Viral decay corrected for physical loss of aerosols within the rotating drum. A, Log₁₀ decay of 2009 pandemic influenza A(H1N1) virus (A[H1N1]pdm09) aerosolized with primary human bronchial epithelial (HBE) cell extracellular material (ECM) was calculated as the difference in log₁₀ titer between aged and unaged samples at each relative humidity (RH). A mass balance equation was used to correct for physical loss of aerosols due to gravitational settling and dilution. B, Log₁₀ decay of φ6 in traditional laboratory medium (black) and HBE ECM (blue) demonstrates protection from decay at 75% and 85% RH. PFU, plaque-forming units; TCID₅₀, 50% tissue culture infective dose; TSB, tryptic soy broth.

Figure 5.

Exogenous primary human bronchial epithelial (HBE) cell extracellular material (ECM) protects influenza virus from decay in stationary droplets. The viability of 2009 pandemic influenza A(H1N1) virus (A[H1N1]pdm09) was tested in stationary droplets at a range of different relative humidities (RHs) in a controlled RH chamber. Virus samples were compared with (circles) and without (squares) exogenous HBE ECM. A, RH-dependent decay of A(H1N1)pdm09 with (red) and without (black) exogenous HBE ECM after 1 hour. Data represent mean values ± standard deviations from 3 biological replicates.
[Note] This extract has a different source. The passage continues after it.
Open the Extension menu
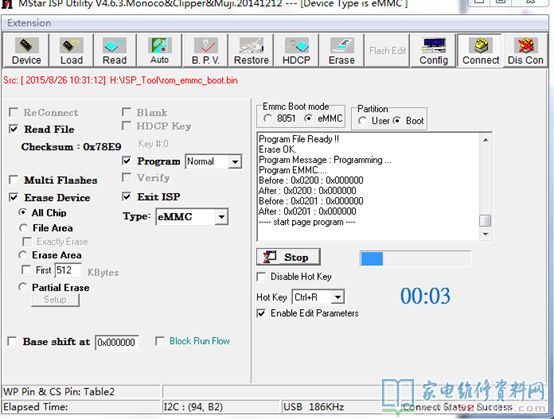(x=29, y=23)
B, Protection from decay of A(H1N1)pdm09 in droplets is dependent on the concentration of HBE ECM. Virus was prepared with (shaded circles) or without (open circles) HBE ECM dilutions in L-15 tissue culture medium. Droplets were incubated at 55% RH for 1 hour. Individual data points are shown, with error bars indicating standard deviations, and are representative of at least 2 biological replicates. TCID₅₀, 50% tissue culture infective dose.